My house has seen a lot. Based on its size (small!), it’s probably one of the oldest houses on the block, and would have witnessed the construction of the brick buildings around it. It might have seen a rail line that would turn the corner right here at Jefferson, turn south on Central and chug to the Cemetary of the Evergreens; due to municipal ball-dropping, a company was never assigned the route.

But the years, and previous owners, have been harsh. A house that once stood in the back yard burned down, and only the foundations and a few feet of brick wall survive, trees having long ago grown up through the floors and weeds having decomposed into several feet of dirt on top of the rubble. The interior of the house has been hacked up many times — the rooms have been flipped around all over, and bluestone slabs in the floor leave a hint to where fireplaces might once have been. But the most shocking damage is to the facade: a once-ornate front has been ripped off, replaced by poorly done stucco and cheap white flashing. My carved wooden double doors were ripped out, replaced by a smaller, single door, the extra space in the frame filled in sloppily with random pieces of timber. My storefront has been gone for almost 70 years — the Italian family that owned the house sold jewelry here.

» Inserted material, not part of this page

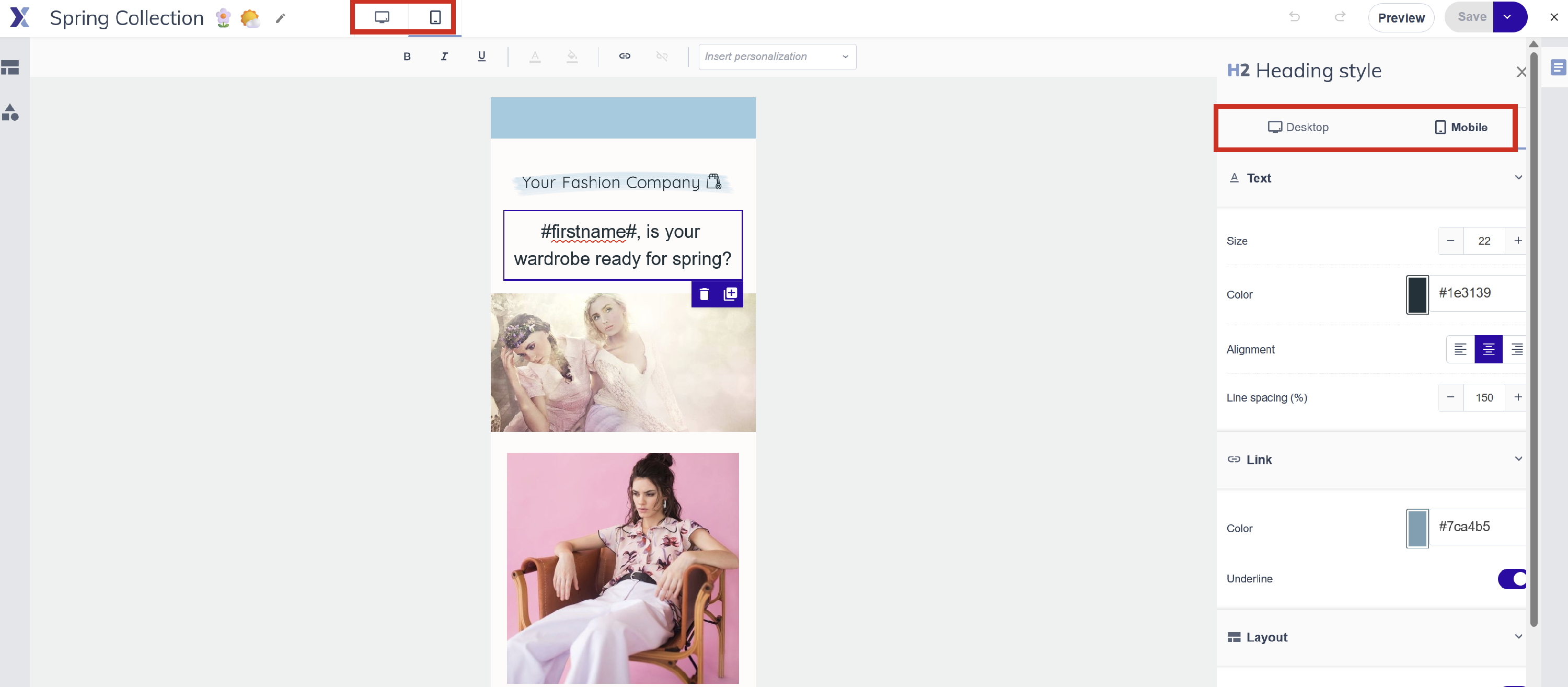The width and height of the screenshot is (1568, 687).
Task: Switch canvas to desktop preview icon
Action: (382, 17)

The full horror of it was revealed to me the other day when I received a photo from the City from “around 1940.” Brace yourself: below is the before and after:


And from my neighbor’s City photo, you can see our now-residential street used to be mostly commercial at street level:

Other tragedies are apparent on my block. The building next door is now a lot used by an irresponsible construction company called “Greenleaf Cost.[sic] LLC” to store vehicles, chop up cars, and toss tons of trash. Across the street is another vacant lot that breaks up an an otherwise-attractive row of brick apartment houses. The remaining woodframe buildings have been defaced, too. We even have a “Fedders special” (called a much more un-PC term here in Bushwick) on the corner, which is not that bad and at least matches our setbacks.

There is no way we could afford a full restoration of the facade, but some decent window frames, shutters, a proper front door, and a simple new cornice — not to mention a new paint job! — might deghettofy our sad little pink box.

Anyone have any suggestions for a way to approach the facade? Or at least how to shut down the rat-and-mosquito-breeding lot next door?